For these reasons, the UN-established ad-hoc courts for former Yugoslavia and Rwanda have proven themselves largely incapable of living up to the hope expressed by the Security Council that their operation could "contribute to national reconciliation" in the societies concerned. The ICC's Statute (the Rome Treaty) did not even mention such a lofty goal.

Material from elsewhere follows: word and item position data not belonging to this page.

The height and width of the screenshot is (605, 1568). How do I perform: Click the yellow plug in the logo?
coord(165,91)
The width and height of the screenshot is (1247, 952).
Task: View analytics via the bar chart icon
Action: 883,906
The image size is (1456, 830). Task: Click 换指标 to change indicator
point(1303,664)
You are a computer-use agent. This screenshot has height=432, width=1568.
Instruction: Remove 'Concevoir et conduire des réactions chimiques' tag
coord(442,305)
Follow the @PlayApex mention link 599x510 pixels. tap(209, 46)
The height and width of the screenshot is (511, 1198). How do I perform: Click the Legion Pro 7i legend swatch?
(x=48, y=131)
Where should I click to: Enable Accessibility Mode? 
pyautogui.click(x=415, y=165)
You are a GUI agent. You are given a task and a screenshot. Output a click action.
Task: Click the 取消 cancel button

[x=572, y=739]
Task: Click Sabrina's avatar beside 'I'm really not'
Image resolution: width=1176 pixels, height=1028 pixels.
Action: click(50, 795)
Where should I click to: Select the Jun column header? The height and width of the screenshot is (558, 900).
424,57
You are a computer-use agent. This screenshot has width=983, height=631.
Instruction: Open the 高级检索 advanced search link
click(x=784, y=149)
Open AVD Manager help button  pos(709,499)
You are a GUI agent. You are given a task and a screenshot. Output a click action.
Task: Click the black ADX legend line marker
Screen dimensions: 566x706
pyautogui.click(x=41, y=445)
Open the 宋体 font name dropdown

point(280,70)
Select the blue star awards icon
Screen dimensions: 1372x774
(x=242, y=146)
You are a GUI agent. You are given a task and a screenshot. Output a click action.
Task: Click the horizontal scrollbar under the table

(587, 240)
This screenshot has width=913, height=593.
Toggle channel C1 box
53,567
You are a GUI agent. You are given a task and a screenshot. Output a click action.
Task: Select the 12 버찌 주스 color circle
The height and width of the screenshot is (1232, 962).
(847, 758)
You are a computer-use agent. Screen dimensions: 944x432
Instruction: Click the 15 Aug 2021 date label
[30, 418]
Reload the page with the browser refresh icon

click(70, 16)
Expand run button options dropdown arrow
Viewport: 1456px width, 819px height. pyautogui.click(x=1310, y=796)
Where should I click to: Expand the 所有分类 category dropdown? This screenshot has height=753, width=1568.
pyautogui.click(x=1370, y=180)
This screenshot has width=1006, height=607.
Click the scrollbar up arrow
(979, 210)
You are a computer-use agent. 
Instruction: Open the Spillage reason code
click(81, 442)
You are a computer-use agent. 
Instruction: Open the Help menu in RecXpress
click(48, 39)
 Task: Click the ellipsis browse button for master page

The success of South Africa's Truth and Reconciliation Commission in contributing to national reconciliation, in comparison with the record of the two ad-hoc courts, is due to a number of factors. Firstly, the TRC was not established until a year after the signally successful political transition that South Africa made out of apartheid-era conflict and into full democracy. Second, under its mandate it had to look even-handedly at atrocious violence committed by people from both (all) sides. Third, the nature of its proceedings was skewed heavily toward building a sound, nationwide basis for national reconciliation through understanding the whole broad phenomenon of atrocious violence rather than through simply pointing fingers of blame...
But I think the timing component there was not at all trivial.
The timing component in the Nuremberg and Tokyo Trials is also worth examining...
I wrote a bit about the timing question on this previous TJF post.
I also wrote about the Saddam trial on this post at my Just World News blog.
Gaby-- regarding "protection" for the defense lawyers... The NYT and other news reports stated that the lawyers refused the Iraqi authorities' offers of protection because they accused them of having been implicated in the Janabi killing. Fears of atoricous actions by the Iraqi authorities are, sadly, not far-fetched. The point Christopher makes about the need for a "minimum level of order" is absolutely correct. Public security in Baghdad today is far, far inferior to that in Nuremberg in late 1945 and 1946, when it was provided by a massive complement of US occupation forces.
Posted by: Helena Cobban at November 15, 2005 11:22 AMThe NYT reports that the Iraqi High Tribunal and the defense lawyers representing Saddam Hussein and his co-defendants have reached an agreement for the latter to end the boycott that I noted in the original post. The article notes that the defense lawyers accepted protection offered by United States and Iraqi forces, and that the lawyers plan to attend the next session of the trial, scheduled for Monday 28 November.
The article goes on to note that as the offer of protection was made prior to the defense attorneys' boycott announcement, the agreement to return may reflect strategic considerations, including the desire to postpone the likely death sentence that Saddam Hussein will face, presumably past his 70th birthday. (I have read multiple times that Iraqi law prohibits the execution of convicts over the age of 70, but I admit that I have not confirmed this.)
While we shall have to wait until they return to court to evaluate the motivations of the defense attorneys, the agreement heads off for now the appointment of stand-in defense lawyers, which could have seriously hurt the legitimacy of the IHT and any verdict it hands down.